LM Arena (Chatbot Arena) Elo Rankings

#	Model	Provider	Score
1	Claude Opus 4.6 Thinking	Anthropic	1504
2	Gemini 3.1 Pro Preview	Google	1493
3	Grok 4.20 Beta1	xAI	1491
4	GPT-5.4 High	OpenAI	1484
5	Claude Sonnet 4.6 Thinking	Anthropic	1478
6	GPT-5.4	OpenAI	1470
7	Gemini 3.1 Flash	Google	1455
8	DeepSeek V4	DeepSeek	1445

LM Arena (formerly LMSYS Chatbot Arena) ranks models using Elo ratings from crowdsourced human pairwise comparisons.
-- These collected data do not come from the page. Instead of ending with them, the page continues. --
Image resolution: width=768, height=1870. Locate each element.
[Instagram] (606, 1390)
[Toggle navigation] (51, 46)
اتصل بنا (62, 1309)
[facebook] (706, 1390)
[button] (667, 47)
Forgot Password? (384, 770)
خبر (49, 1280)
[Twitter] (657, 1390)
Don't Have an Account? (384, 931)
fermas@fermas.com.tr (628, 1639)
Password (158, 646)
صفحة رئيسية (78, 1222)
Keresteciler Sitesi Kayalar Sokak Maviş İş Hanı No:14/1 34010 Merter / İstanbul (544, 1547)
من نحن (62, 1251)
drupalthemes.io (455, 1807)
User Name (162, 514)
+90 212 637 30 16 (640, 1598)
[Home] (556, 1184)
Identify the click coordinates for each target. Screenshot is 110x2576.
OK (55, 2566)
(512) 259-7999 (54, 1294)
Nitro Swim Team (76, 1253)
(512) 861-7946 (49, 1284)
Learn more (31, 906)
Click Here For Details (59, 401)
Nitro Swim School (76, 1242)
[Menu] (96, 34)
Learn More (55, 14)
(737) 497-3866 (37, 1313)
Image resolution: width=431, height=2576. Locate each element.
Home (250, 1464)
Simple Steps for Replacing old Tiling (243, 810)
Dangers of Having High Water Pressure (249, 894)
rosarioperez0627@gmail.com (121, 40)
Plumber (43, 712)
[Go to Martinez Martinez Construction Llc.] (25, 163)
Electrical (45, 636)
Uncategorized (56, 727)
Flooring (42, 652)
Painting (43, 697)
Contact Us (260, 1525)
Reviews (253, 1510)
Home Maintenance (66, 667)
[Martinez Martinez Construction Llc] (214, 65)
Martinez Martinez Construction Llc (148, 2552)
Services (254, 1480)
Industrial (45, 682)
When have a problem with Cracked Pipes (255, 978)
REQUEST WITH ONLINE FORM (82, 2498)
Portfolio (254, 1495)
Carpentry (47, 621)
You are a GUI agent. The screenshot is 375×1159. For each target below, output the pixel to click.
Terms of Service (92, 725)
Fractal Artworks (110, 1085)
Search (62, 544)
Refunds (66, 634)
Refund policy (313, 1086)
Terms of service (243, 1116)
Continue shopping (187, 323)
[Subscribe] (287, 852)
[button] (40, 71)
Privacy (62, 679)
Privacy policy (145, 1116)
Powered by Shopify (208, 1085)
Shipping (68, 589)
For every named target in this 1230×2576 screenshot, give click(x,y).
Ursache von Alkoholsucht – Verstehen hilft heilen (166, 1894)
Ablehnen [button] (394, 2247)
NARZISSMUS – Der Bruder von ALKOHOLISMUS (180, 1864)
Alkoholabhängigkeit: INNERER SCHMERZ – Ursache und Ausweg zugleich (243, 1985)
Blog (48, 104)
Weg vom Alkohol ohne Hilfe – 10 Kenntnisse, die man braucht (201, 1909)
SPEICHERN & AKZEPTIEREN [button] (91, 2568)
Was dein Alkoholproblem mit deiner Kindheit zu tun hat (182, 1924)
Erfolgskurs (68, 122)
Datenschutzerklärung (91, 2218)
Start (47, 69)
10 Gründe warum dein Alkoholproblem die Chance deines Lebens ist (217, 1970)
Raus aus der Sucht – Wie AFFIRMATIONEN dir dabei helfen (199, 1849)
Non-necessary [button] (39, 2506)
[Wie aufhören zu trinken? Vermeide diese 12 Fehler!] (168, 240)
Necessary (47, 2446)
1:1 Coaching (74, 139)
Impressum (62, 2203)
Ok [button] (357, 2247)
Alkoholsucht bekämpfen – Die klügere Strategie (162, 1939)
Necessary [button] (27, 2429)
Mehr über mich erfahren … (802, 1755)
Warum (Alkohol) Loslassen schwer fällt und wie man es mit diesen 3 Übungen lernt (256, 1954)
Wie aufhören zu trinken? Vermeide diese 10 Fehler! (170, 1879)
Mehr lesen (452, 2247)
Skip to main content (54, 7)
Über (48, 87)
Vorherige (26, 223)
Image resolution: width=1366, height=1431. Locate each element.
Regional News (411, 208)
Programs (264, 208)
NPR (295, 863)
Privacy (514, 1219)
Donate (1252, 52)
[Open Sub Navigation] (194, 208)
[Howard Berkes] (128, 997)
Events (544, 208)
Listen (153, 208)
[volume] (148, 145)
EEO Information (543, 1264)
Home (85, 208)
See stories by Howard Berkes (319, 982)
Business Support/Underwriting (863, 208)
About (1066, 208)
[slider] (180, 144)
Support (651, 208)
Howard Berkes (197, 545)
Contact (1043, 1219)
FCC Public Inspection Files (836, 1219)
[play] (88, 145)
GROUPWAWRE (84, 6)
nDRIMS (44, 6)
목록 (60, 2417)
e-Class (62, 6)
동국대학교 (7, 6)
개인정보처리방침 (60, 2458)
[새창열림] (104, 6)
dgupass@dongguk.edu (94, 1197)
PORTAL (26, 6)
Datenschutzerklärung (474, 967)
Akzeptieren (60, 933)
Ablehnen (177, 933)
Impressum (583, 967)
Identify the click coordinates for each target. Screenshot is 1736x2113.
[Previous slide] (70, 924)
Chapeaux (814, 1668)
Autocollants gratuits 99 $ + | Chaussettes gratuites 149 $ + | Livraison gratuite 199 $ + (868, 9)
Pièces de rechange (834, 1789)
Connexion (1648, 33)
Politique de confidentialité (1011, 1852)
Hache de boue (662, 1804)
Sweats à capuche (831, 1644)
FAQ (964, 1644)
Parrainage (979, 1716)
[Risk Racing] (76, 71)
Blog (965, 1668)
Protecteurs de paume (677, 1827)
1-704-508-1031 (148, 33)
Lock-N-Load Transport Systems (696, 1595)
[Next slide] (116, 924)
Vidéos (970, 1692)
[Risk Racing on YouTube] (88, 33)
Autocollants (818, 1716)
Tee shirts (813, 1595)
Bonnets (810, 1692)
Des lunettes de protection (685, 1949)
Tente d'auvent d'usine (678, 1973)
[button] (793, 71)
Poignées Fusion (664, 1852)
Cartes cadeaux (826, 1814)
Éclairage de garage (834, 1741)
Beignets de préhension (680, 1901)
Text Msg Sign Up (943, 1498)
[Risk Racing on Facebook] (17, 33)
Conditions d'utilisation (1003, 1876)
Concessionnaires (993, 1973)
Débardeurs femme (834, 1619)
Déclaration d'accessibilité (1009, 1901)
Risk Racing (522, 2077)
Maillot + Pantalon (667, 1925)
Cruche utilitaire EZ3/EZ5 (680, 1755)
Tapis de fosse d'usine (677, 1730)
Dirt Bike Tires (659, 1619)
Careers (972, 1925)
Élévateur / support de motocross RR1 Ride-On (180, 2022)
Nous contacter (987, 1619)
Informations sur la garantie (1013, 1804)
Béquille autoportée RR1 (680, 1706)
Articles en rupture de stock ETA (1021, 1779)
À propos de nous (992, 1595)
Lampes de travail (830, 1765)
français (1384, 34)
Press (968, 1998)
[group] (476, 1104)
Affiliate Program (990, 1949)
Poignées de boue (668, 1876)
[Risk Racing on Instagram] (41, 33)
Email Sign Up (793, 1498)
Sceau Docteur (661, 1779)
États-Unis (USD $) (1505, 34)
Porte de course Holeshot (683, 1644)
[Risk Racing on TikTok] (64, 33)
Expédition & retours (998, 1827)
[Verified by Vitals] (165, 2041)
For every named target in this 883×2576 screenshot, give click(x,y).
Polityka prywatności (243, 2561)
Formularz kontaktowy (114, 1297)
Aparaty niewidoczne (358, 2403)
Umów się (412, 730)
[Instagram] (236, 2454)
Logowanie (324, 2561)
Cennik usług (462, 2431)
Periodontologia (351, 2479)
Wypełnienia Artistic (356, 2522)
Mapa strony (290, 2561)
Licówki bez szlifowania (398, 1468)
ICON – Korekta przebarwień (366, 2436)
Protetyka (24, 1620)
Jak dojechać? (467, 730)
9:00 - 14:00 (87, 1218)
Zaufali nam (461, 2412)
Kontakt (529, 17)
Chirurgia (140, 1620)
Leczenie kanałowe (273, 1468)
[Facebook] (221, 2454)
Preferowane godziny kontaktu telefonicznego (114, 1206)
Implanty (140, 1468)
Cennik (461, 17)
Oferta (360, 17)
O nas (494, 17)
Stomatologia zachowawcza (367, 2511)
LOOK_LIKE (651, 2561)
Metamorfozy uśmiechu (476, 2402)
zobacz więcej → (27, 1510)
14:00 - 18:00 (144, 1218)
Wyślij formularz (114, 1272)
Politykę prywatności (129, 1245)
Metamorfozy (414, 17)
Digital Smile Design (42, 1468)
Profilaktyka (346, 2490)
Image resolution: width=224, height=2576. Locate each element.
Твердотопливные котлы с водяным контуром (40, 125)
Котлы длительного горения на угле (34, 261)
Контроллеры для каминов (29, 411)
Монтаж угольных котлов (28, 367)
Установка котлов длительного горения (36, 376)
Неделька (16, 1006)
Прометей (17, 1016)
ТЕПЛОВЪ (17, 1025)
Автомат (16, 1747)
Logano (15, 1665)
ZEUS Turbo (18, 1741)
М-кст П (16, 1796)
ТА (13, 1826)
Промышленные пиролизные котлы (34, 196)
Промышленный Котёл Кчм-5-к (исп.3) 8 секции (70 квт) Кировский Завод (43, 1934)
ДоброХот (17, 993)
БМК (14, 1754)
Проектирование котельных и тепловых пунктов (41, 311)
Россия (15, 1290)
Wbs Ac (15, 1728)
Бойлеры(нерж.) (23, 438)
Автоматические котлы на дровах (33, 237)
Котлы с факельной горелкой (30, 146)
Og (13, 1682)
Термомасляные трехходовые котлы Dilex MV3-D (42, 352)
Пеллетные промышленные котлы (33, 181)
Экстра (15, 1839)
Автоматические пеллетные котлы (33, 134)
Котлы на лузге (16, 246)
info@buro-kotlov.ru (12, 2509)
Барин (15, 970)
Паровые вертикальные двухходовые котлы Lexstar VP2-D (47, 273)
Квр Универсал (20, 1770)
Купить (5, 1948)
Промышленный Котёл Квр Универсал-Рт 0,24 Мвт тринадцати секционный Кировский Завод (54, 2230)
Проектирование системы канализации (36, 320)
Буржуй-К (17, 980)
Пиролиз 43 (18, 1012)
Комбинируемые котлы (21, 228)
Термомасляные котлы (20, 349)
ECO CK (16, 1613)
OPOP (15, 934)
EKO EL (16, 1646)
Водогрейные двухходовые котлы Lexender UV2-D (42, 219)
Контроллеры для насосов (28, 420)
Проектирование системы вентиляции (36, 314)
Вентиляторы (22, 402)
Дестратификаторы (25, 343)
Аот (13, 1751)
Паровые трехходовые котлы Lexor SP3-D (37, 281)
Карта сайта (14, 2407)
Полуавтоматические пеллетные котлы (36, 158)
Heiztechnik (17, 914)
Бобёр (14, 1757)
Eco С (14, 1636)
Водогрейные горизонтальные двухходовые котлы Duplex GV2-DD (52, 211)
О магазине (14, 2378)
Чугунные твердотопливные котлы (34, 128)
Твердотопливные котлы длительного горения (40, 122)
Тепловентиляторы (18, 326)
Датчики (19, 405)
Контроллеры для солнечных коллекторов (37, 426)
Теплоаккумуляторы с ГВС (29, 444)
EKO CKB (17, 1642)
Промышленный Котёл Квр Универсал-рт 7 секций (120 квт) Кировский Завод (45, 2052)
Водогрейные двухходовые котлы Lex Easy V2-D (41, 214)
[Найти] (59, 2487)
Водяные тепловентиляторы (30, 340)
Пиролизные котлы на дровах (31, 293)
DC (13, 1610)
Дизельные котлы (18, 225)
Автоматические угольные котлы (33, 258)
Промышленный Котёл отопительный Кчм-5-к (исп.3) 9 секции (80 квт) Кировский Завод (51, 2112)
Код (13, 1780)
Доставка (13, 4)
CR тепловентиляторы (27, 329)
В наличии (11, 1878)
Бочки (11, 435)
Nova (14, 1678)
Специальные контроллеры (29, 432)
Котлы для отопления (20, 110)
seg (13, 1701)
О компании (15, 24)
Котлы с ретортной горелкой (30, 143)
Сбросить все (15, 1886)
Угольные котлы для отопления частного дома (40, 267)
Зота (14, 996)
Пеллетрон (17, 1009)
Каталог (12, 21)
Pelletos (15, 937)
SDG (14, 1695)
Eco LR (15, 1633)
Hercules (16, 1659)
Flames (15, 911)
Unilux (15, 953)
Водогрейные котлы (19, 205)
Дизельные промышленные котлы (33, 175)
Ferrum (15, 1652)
Users chat with two anonymous models and vote for the better response.

Trends — April 2026

Reasoning-optimized models dominate. Claude Opus 4.6 Thinking uses hidden chain-of-thought to debug outputs before the user sees them.
Grok 4.20 disrupts the top tier — climbed to #3 globally, surpassing GPT-5.4.
Gemini 3.1 Pro Preview outperforms GPT-5.4 High by 9 Elo points in the text arena.
Anything above 1400 Elo is considered frontier-level performance.

The leaderboard updates daily as thousands of new human comparisons are processed.